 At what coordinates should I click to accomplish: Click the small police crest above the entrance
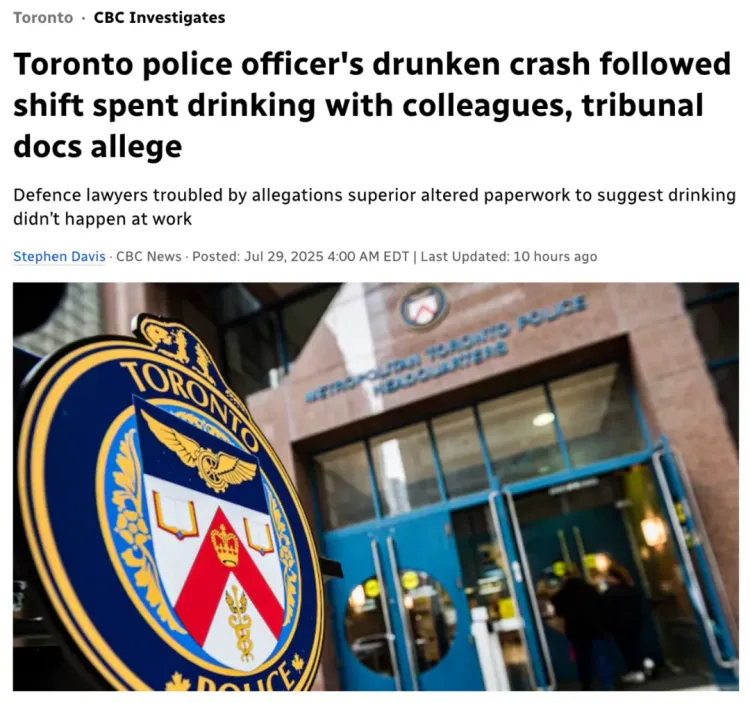click(x=424, y=307)
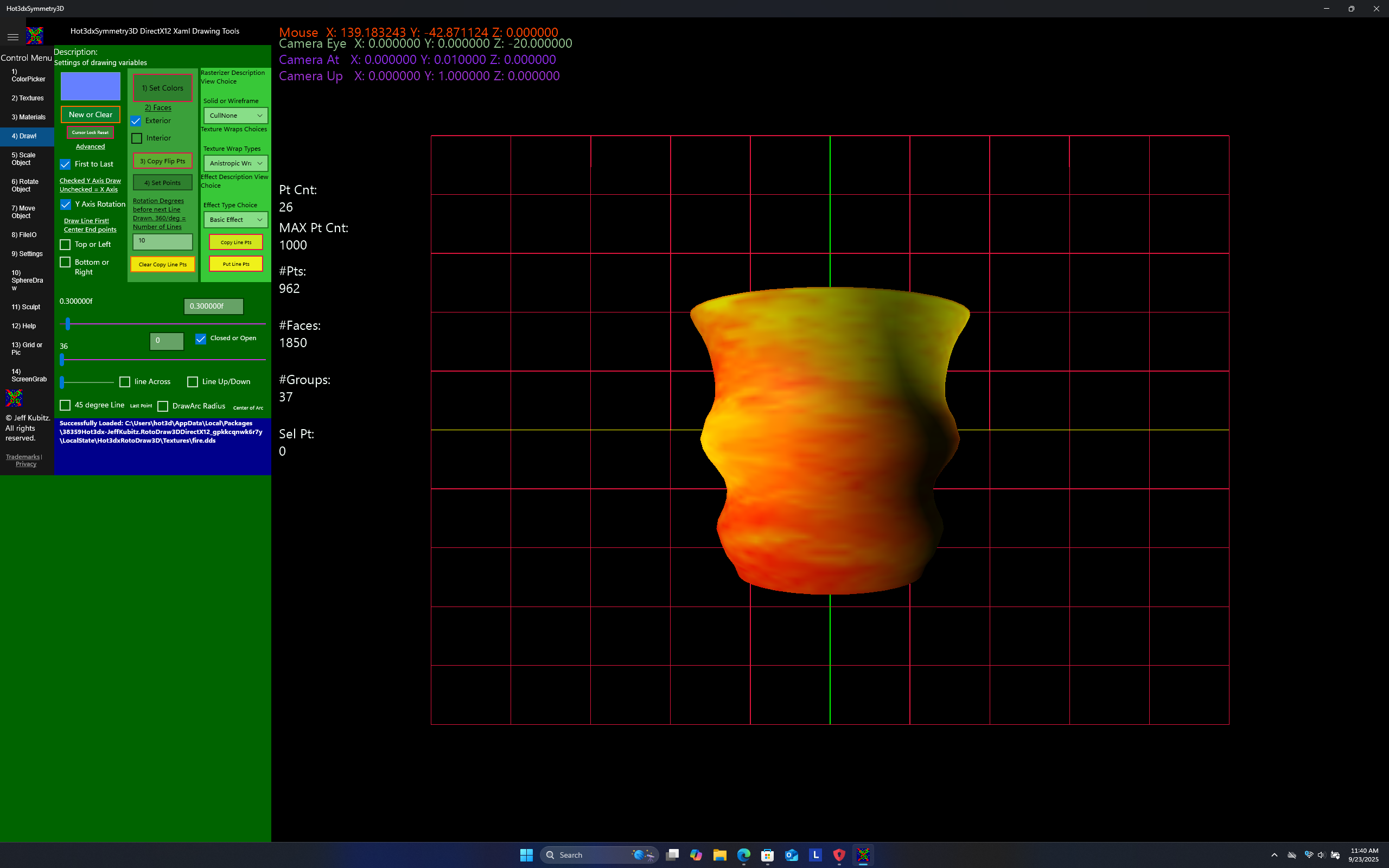The height and width of the screenshot is (868, 1389).
Task: Uncheck the Exterior faces checkbox
Action: (x=136, y=121)
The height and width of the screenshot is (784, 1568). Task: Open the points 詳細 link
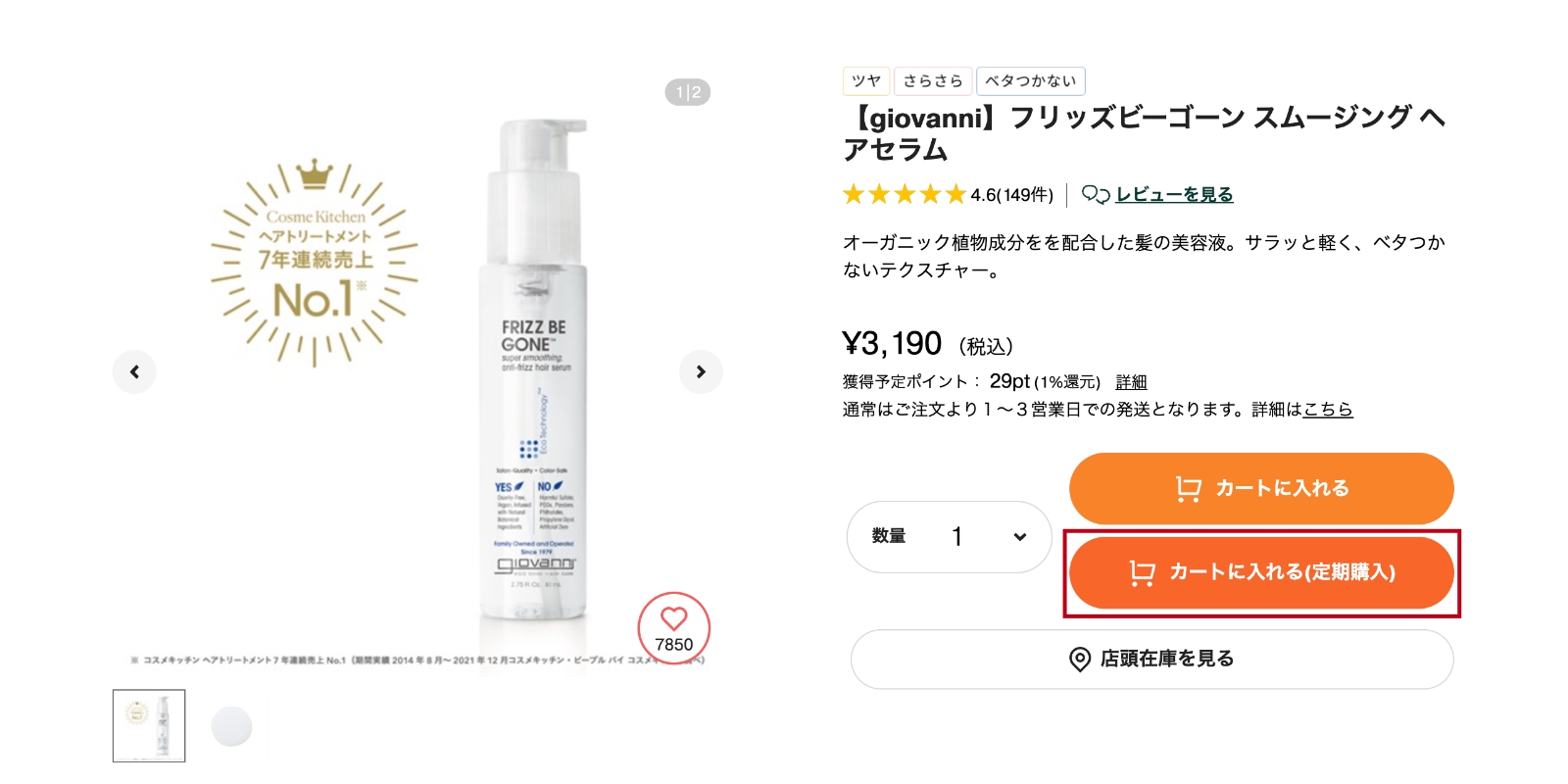point(1131,382)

────────────────────────────────────────

What the exercise asks
Copy the records from their first line through the line containing "Action: (x=136, y=121)", including both of those lines, and leave the pictures out of your copy.

Final result
 At what coordinates should I click to accomplish: Click the small police crest above the entrance
click(x=424, y=307)
The height and width of the screenshot is (868, 1389).
Task: Uncheck the Exterior faces checkbox
Action: (x=136, y=121)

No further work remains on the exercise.